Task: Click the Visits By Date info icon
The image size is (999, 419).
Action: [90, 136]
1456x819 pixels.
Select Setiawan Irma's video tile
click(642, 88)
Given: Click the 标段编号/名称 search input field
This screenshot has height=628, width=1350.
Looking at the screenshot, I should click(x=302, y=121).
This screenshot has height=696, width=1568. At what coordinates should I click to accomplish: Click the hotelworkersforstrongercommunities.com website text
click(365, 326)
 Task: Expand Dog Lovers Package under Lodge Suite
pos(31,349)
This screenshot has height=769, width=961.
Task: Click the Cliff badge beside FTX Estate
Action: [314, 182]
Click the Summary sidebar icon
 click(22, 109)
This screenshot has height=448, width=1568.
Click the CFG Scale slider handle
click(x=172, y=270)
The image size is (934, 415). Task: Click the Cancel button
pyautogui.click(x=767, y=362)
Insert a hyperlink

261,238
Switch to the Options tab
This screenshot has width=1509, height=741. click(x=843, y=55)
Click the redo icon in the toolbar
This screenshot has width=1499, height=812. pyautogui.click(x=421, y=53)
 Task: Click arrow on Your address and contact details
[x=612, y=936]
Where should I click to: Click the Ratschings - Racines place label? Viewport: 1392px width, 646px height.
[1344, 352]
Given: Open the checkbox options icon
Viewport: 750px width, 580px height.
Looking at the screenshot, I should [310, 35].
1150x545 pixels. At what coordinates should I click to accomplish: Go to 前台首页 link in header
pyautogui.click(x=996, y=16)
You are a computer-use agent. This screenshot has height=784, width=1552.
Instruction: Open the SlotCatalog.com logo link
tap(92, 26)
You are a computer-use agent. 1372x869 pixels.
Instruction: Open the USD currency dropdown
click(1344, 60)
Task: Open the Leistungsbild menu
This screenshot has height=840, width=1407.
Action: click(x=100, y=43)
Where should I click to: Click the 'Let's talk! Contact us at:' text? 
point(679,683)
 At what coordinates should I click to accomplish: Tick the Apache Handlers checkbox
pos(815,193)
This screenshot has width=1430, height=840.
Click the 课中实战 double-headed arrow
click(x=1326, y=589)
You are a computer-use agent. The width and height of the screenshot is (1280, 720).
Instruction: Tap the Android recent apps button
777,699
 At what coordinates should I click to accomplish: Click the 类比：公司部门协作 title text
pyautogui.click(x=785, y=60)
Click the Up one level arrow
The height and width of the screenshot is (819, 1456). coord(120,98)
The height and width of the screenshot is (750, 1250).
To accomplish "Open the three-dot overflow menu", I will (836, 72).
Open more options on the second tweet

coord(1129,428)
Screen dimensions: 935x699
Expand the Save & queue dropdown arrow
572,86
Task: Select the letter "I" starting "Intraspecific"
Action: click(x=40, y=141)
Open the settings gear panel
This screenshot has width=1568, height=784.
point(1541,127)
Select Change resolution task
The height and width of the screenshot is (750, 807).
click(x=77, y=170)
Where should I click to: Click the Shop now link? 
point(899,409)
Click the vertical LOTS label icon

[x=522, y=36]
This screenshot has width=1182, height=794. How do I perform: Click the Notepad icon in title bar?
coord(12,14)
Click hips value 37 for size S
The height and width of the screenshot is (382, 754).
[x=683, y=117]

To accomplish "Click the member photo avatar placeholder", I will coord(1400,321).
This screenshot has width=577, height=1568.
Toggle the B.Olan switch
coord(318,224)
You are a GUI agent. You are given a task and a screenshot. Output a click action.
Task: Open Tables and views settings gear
::::::
● **PROBLEM DESCRIPTION**
Give again, word for word, the lines of the listing, starting at its first line and ending with the line containing "Given: Click the 标段编号/名称 search input field".

● **SOLUTION TO THE EXERCISE**
Task: Click the Visits By Date info icon
The image size is (999, 419).
Action: [90, 136]
1456x819 pixels.
Select Setiawan Irma's video tile
click(642, 88)
Given: Click the 标段编号/名称 search input field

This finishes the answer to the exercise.